TASK TO CARRY OUT:
Please write out every line of the material exactly.

SUPPLIED INFORMATION:
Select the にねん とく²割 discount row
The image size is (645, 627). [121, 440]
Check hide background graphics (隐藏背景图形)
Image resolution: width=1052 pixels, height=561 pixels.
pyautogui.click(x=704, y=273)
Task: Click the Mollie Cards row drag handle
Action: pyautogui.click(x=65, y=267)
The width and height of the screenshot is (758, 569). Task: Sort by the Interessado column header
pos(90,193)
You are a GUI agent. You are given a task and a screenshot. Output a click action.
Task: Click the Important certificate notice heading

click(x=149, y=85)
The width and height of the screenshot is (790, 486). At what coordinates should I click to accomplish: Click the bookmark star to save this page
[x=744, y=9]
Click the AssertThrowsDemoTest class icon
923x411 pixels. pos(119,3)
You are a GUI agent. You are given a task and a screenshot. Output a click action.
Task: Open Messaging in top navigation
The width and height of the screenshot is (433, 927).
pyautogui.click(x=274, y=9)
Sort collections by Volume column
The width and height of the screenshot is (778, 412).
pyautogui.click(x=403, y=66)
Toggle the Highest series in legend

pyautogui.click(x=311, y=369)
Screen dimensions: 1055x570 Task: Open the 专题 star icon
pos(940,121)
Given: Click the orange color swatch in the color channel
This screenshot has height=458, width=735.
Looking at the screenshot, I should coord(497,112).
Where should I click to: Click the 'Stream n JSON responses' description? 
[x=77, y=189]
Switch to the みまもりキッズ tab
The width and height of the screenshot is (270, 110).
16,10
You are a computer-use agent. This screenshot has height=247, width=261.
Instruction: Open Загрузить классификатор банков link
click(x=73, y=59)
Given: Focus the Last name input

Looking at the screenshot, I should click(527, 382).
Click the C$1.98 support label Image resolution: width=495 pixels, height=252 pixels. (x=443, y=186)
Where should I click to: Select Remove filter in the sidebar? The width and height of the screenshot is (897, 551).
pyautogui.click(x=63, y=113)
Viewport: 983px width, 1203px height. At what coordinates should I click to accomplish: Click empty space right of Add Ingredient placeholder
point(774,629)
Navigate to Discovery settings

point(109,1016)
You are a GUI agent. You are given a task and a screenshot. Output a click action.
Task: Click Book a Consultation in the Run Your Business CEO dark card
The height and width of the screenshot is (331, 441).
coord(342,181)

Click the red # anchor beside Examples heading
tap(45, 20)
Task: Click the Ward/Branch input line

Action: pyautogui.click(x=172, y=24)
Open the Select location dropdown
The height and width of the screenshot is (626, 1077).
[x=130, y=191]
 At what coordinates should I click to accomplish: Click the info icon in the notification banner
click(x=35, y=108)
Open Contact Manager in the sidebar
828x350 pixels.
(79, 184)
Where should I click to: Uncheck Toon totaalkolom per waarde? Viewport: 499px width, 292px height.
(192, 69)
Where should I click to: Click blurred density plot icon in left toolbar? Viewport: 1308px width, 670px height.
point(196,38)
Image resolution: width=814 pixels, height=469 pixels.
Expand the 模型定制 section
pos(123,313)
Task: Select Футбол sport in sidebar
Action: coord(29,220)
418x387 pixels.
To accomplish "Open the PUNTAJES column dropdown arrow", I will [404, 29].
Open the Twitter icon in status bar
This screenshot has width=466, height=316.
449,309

RESULT OF THIS TASK:
Select the にねん とく²割 discount row
The image size is (645, 627). [121, 440]
Check hide background graphics (隐藏背景图形)
Image resolution: width=1052 pixels, height=561 pixels.
pyautogui.click(x=704, y=273)
Task: Click the Mollie Cards row drag handle
Action: pyautogui.click(x=65, y=267)
The width and height of the screenshot is (758, 569). Task: Sort by the Interessado column header
pos(90,193)
You are a GUI agent. You are given a task and a screenshot. Output a click action.
Task: Click the Important certificate notice heading

click(x=149, y=85)
The width and height of the screenshot is (790, 486). At what coordinates should I click to accomplish: Click the bookmark star to save this page
[x=744, y=9]
Click the AssertThrowsDemoTest class icon
923x411 pixels. pos(119,3)
You are a GUI agent. You are given a task and a screenshot. Output a click action.
Task: Open Messaging in top navigation
The width and height of the screenshot is (433, 927).
pyautogui.click(x=274, y=9)
Sort collections by Volume column
The width and height of the screenshot is (778, 412).
pyautogui.click(x=403, y=66)
Toggle the Highest series in legend

pyautogui.click(x=311, y=369)
Screen dimensions: 1055x570 Task: Open the 专题 star icon
pos(940,121)
Given: Click the orange color swatch in the color channel
This screenshot has height=458, width=735.
Looking at the screenshot, I should coord(497,112).
Where should I click to: Click the 'Stream n JSON responses' description? 
[x=77, y=189]
Switch to the みまもりキッズ tab
The width and height of the screenshot is (270, 110).
16,10
You are a computer-use agent. This screenshot has height=247, width=261.
Instruction: Open Загрузить классификатор банков link
click(x=73, y=59)
Given: Focus the Last name input

Looking at the screenshot, I should click(527, 382).
Click the C$1.98 support label Image resolution: width=495 pixels, height=252 pixels. (x=443, y=186)
Where should I click to: Select Remove filter in the sidebar? The width and height of the screenshot is (897, 551).
pyautogui.click(x=63, y=113)
Viewport: 983px width, 1203px height. At what coordinates should I click to accomplish: Click empty space right of Add Ingredient placeholder
point(774,629)
Navigate to Discovery settings

point(109,1016)
You are a GUI agent. You are given a task and a screenshot. Output a click action.
Task: Click Book a Consultation in the Run Your Business CEO dark card
The height and width of the screenshot is (331, 441).
coord(342,181)

Click the red # anchor beside Examples heading
tap(45, 20)
Task: Click the Ward/Branch input line

Action: pyautogui.click(x=172, y=24)
Open the Select location dropdown
The height and width of the screenshot is (626, 1077).
[x=130, y=191]
 At what coordinates should I click to accomplish: Click the info icon in the notification banner
click(x=35, y=108)
Open Contact Manager in the sidebar
828x350 pixels.
(79, 184)
Where should I click to: Uncheck Toon totaalkolom per waarde? Viewport: 499px width, 292px height.
(192, 69)
Where should I click to: Click blurred density plot icon in left toolbar? Viewport: 1308px width, 670px height.
point(196,38)
Image resolution: width=814 pixels, height=469 pixels.
Expand the 模型定制 section
pos(123,313)
Task: Select Футбол sport in sidebar
Action: coord(29,220)
418x387 pixels.
To accomplish "Open the PUNTAJES column dropdown arrow", I will [404, 29].
Open the Twitter icon in status bar
This screenshot has width=466, height=316.
449,309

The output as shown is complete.